The National Museum did not house the original declaration of Brazilian Independence. The formal declaration of independence was signed by Dom Pedro in 1822 is in the National Archives (also in Rio de Janeiro).
It’s a bit complicated, but the TL;dr version is that Princess Maria Leopoldina, in her capacity of Regent of the Kingdom of Brazil, made the decision to sign a decree of Brazilian independence on 2 September 1822. She signed the decree at the Imperial Palace of São Cristovão, which in 1892 became the new home of the National Museum. The National Museum wasn’t just any building – it was the Imperial Palace of the King of Portugal, Brazil, and the Algarves.
Incidentally, Princess Leopoldina’s signed declaration didn’t make it to her husband Dom Pedro until 5 days after she signed it, at which time he read it and shouted “Independence or Death!” That’s why Brazil’s Independence Day is September 7th.
PS Leopoldina spoke 11 languages and was a savvy politician. Brazilian independence is a spectacular example of “Smart Woman makes the tough call, does all the hard work, and Dude gets all the credit”.
Thank you Emilio, I will update the post.
Hey, I think my explanation may have confused further (though to be fair it is pretty confusing). To clarify – neither the proclamation signed by Leopoldina nor the ‘official’ proclamation of independence were housed at the National Museum or lost in the fire. Well, I guess Leopoldina’s proclamation was housed in the palace, but only for the 5 or so minutes between her signing it and it being handed to Paulo Bregaro, who then hopped on a horse and galloped with it to São Paulo.
The destruction in the fire of the Lei Áurea and of documents related to independence were among the more pervasive rumors floating around social media. The National Archives eventually put out a statement to clear this up and explaining the independence archives are kept by them. http://arquivonacional.gov.br/br/component/content/article.html?id=1248
I am still struggling to think about the National Museum and not crying.
It was not just our most important museum, but also a milestone of Brazil as a Nation. When it was founded by Dom Pedro I, it was intended to be a symbol that Brazil was no longer just an exploitation colony, but a country.

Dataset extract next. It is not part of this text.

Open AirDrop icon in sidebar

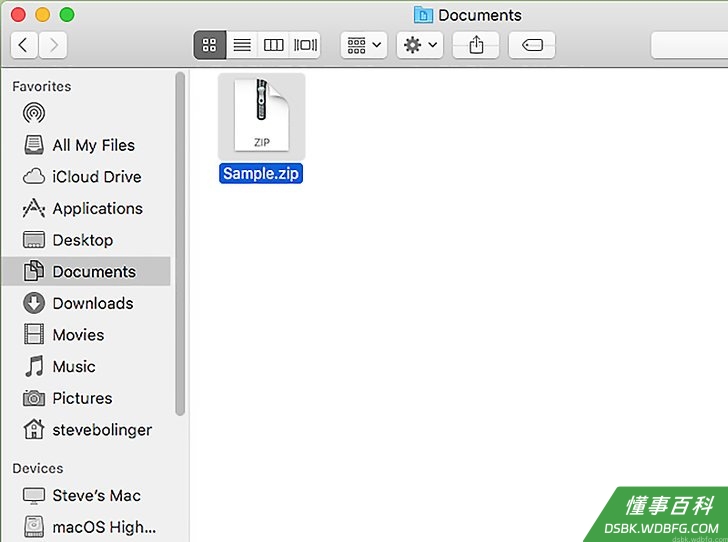pyautogui.click(x=34, y=113)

It was our first academic institution.
I feel like part of my identity as a Brazilian, and more specifically, as a Brazilian scientist has burned. And worst, being from a small town in another state and from a low-income family, I had never the opportunity to visit it.
My heart goes out to all Brazilians. As someone from the US, I’ve been struggling to imagine what the equivalent experience would be for me. The closest I can imagine is if the entire Smithsonian museum complex, plus some National Mall monuments, plus the White House burned down. And devastating as that would be to me, even that wouldn’t really be the same, because none of those buildings or their contents is as central to my identity as a scientist or an American.
If the NM burning were a completely unpredictable incident in a moment of prosperity and development, it would still be a disaster, but I think I would feel differently. However, that is not the case. This incident is just one more symptom of the extreme underfunding of the universities, academic institutions, museums and science going on in Brazil over the last years.
So, if the foundation of the NM was a symbol of Brazil as a Nation, now many of us see its destruction as a symbol of our failure in such an objective. It’s a terrible reminder that everything we already achieved, can be lost in the blink of an eye.
Yes, you’re absolutely right of course. A better US analogy (though still a very imperfect analogy), would be for much of the National Mall to burn after an extended period of neglect due to broader economic decay and/or political dysfunction.
It’s disturbing that that this is not a completely far-fetched hypothetical, and illustrates the importance of acting to prevent or reverse the underlying decay that would lead to such an awful event.